Prompt: Return every line in the entries below where the word "click" shows up.

Stored records:
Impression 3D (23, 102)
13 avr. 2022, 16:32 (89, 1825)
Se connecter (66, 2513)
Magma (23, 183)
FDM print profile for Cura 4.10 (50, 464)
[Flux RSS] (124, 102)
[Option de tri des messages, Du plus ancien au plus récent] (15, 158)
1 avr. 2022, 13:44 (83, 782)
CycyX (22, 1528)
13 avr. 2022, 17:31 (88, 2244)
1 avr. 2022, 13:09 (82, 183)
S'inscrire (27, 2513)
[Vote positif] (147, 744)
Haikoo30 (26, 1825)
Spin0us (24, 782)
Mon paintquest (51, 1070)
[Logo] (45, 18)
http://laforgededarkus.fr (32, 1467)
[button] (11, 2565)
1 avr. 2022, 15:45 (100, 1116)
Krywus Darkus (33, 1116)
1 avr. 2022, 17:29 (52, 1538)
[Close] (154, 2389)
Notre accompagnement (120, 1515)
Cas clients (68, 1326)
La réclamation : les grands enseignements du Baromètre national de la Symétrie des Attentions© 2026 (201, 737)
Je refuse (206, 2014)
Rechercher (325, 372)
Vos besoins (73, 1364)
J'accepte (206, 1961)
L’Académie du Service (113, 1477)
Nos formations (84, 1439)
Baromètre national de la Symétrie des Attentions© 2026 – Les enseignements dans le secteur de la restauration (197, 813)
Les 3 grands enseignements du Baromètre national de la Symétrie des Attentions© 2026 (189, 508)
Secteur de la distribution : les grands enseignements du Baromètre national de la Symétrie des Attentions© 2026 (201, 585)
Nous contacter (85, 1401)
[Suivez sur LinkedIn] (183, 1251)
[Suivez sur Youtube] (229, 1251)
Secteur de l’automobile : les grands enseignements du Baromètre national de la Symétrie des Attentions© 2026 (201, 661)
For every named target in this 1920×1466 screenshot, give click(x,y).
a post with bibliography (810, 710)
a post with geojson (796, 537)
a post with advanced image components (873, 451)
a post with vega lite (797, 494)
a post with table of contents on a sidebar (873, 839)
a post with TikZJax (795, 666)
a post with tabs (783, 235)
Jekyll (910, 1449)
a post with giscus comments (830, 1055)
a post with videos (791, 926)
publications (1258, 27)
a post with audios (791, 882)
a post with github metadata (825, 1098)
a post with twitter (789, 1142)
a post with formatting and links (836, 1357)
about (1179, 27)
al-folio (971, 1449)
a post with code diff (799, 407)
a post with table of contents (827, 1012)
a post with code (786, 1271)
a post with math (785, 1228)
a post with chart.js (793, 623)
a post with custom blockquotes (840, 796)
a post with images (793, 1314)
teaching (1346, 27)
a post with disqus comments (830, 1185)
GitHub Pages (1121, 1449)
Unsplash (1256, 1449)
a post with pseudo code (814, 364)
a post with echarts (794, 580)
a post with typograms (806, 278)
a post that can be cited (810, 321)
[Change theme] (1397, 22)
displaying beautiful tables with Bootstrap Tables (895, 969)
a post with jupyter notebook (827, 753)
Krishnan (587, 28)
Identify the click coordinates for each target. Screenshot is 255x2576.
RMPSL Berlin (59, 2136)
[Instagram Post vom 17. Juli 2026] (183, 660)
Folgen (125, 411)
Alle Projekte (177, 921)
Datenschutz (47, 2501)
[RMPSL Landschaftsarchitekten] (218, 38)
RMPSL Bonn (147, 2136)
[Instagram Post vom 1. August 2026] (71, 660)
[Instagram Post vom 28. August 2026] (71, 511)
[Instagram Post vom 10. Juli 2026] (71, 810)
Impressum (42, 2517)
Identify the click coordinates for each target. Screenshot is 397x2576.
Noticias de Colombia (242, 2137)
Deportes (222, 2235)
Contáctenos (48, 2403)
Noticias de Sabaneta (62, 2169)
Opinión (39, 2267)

Solved exercise:
For every named target in this 1920×1466 screenshot, give click(x,y).
Identify the click coordinates for each target. Screenshot is 255x2576.
Identify the click coordinates for each target. Screenshot is 397x2576.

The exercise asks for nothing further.